[Items listed in a dataset]
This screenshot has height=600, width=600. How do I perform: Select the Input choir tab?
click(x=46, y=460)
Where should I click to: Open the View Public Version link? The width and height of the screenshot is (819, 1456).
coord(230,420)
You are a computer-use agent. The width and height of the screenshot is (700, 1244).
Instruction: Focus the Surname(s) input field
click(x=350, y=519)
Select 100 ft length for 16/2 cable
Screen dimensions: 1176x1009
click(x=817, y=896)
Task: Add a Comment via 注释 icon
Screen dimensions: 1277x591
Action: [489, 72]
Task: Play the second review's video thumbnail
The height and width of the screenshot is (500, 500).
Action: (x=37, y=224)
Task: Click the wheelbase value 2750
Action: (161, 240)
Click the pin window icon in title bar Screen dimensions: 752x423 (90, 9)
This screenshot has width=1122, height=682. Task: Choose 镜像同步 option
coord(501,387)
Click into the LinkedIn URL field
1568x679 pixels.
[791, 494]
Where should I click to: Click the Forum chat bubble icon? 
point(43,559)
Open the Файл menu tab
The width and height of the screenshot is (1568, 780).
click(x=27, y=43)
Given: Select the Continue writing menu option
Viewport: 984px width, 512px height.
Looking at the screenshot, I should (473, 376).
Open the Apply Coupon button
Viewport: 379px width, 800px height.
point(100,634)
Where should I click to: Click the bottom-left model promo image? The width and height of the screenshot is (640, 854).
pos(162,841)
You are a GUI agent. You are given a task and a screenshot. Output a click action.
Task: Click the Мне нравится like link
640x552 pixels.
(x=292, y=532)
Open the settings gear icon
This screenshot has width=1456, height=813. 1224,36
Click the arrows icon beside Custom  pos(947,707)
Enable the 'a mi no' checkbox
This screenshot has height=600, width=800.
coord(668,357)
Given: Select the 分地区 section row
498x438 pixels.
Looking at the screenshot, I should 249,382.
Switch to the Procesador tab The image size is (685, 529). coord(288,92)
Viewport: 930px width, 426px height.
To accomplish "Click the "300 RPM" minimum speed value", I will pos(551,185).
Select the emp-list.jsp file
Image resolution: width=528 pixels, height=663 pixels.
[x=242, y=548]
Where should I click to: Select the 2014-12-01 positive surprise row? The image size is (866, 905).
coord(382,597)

* **Your objective**: Copy out the part of the rows above that runs from their start through the line containing "click(x=817, y=896)", keeping both ends.

* **Exercise output**:
This screenshot has height=600, width=600. How do I perform: Select the Input choir tab?
click(x=46, y=460)
Where should I click to: Open the View Public Version link? The width and height of the screenshot is (819, 1456).
coord(230,420)
You are a computer-use agent. The width and height of the screenshot is (700, 1244).
Instruction: Focus the Surname(s) input field
click(x=350, y=519)
Select 100 ft length for 16/2 cable
Screen dimensions: 1176x1009
click(x=817, y=896)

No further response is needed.